* _Task material_
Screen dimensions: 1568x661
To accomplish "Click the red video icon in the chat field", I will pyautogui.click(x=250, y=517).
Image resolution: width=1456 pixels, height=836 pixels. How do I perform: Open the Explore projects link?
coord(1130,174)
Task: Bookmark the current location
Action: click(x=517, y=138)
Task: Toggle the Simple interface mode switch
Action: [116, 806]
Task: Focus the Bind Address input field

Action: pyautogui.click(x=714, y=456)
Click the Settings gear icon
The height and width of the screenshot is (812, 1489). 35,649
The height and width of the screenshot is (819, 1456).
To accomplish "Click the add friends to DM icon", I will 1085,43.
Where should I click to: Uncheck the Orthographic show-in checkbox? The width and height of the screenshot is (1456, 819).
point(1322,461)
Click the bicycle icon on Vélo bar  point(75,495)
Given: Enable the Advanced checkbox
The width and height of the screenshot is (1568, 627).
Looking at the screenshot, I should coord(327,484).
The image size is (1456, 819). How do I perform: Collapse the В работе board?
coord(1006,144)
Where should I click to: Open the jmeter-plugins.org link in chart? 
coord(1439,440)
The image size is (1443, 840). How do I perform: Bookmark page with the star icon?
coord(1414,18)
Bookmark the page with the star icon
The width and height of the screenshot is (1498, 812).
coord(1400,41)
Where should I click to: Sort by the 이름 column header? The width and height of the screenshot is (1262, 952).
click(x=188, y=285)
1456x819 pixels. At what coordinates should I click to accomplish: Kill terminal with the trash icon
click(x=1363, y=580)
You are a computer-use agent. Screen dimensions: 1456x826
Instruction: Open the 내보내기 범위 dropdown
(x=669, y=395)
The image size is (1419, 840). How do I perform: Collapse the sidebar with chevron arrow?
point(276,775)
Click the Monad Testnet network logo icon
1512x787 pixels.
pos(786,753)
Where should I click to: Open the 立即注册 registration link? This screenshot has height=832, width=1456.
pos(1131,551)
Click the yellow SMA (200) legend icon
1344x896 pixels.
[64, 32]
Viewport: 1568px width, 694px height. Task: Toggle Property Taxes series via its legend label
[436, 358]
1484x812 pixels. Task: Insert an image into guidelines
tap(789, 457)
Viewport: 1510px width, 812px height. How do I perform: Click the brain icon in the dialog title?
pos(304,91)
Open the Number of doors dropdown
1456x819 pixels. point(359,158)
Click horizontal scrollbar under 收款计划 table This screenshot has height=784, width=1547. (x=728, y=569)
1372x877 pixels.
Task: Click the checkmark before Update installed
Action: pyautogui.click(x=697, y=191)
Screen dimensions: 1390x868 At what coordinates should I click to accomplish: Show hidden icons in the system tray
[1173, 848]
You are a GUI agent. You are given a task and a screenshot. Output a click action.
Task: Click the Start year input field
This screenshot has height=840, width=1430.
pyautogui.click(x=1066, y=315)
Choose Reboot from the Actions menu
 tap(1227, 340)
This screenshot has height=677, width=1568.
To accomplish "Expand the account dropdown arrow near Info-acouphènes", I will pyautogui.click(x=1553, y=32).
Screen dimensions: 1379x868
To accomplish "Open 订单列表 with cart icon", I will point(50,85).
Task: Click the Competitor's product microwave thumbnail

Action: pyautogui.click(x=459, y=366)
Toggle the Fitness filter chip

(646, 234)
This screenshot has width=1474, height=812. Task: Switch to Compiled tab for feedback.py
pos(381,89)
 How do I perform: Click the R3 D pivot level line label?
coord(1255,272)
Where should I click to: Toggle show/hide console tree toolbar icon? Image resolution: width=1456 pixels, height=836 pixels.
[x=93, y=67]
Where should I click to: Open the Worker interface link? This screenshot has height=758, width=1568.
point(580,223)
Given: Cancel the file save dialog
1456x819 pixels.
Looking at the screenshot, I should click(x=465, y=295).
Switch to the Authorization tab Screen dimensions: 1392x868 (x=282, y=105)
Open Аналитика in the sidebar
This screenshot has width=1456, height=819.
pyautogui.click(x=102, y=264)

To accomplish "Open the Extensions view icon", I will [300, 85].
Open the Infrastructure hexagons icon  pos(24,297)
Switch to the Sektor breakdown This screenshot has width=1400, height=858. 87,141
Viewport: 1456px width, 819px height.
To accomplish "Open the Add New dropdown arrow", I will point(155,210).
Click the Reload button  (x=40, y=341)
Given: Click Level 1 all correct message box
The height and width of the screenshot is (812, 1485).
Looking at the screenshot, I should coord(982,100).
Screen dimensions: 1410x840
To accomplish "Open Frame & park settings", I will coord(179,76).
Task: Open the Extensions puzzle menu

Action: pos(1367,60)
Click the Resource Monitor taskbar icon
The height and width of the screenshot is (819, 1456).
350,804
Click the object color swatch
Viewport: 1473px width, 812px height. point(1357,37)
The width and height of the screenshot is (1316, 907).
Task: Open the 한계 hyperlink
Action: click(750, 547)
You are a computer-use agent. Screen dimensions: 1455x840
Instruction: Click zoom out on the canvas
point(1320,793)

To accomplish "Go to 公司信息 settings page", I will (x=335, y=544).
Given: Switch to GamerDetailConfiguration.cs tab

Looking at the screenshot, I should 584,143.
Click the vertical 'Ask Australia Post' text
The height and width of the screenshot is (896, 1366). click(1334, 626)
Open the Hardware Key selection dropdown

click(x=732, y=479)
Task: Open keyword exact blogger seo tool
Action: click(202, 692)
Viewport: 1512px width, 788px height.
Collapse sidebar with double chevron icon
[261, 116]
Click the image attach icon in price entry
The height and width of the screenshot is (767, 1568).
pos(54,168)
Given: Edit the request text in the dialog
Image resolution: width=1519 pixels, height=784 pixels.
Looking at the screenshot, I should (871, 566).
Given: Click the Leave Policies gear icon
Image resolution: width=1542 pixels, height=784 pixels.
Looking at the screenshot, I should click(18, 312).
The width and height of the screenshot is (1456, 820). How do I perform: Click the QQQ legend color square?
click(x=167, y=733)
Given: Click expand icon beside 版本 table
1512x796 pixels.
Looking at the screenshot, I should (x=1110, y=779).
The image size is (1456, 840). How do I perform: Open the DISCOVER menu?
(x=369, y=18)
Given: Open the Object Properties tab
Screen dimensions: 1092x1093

* _What this task involves_
Only the number is needed here: how many lines in the data contain "will"?

* _Response to the exercise_
8